France and Germany are creating "turbulence" in Europe with their directive policy-making, former European Commission president Romano Prodi told a Greek newspaper in an interview Sunday.
"My worry is that the Franco-German duo is not enough in a European Union of 27 countries and a eurozone of 17 nations and so this duo cannot take decisions which it then seeks to impose on others, especially since there is so much disagreement betwen the two," said Prodi. "Since there are huge problems of debt in certain countries, this can create turbulence," he told To Vima.
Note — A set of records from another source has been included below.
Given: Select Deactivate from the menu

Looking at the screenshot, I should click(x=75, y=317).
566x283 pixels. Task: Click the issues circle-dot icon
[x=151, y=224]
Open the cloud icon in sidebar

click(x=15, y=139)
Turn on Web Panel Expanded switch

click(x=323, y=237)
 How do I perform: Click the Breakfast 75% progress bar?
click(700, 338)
French President Nicolas Sarkozy and German Chancellor Angela Merkel have been instrumental in negotiating bailouts and emergency solutions for the eurozone at several crisis summits but their bullish approach to saving the euro has met with criticism from other European nations who see themselves excluded from discussions.
Prodi, who presided over the EU's executive Commission from 1999 to 2004 after two years as Italian prime minister in 1996-1998, also told To Vima that he saw eurobonds as a possible solution to the ever-widening debt crisis.
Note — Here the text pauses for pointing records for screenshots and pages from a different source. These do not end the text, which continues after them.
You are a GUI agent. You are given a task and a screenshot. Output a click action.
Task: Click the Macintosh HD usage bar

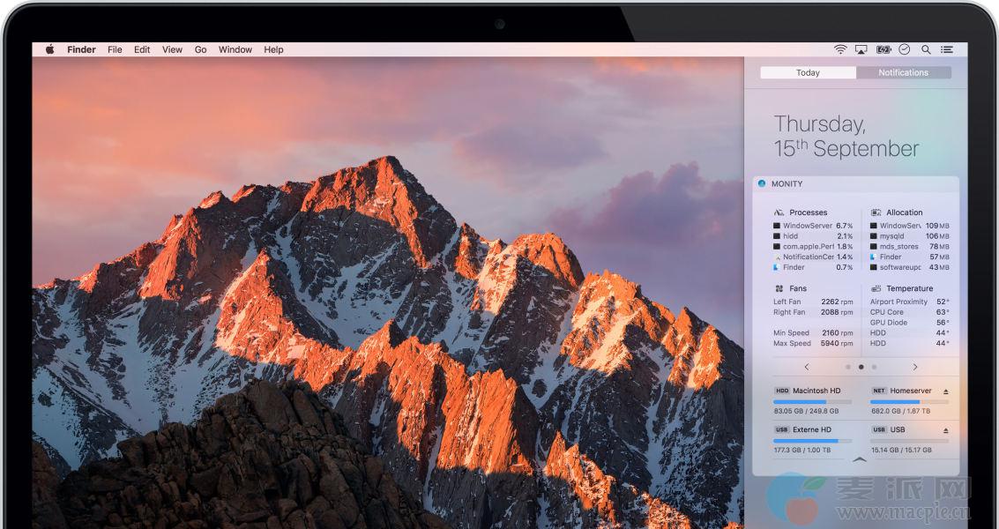click(812, 401)
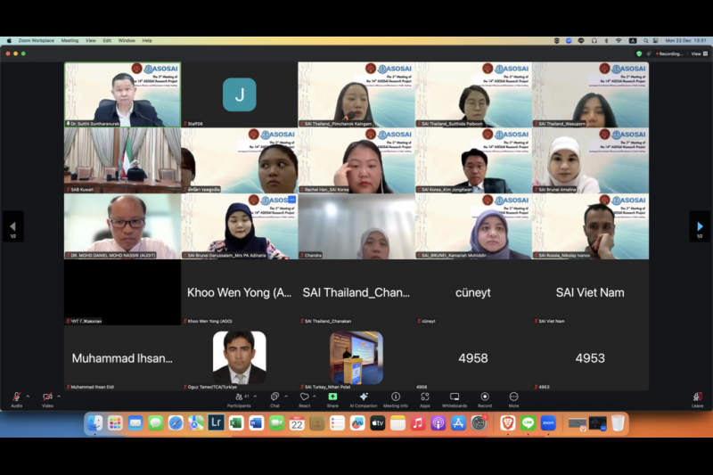Toggle the Record button
This screenshot has height=475, width=713.
484,397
"Eurobonds are a viable solution, fair and clear, I'm not saying that it is the only solution but we are facing a real political problem and if there is no political will, we cannot find a viable solution," he said.
If Europe's main banks released eurobonds, two trillion euros could be freed up for strengthening the euro currency and a further trillion used to build a reliable investment structure in Europe, Prodi said.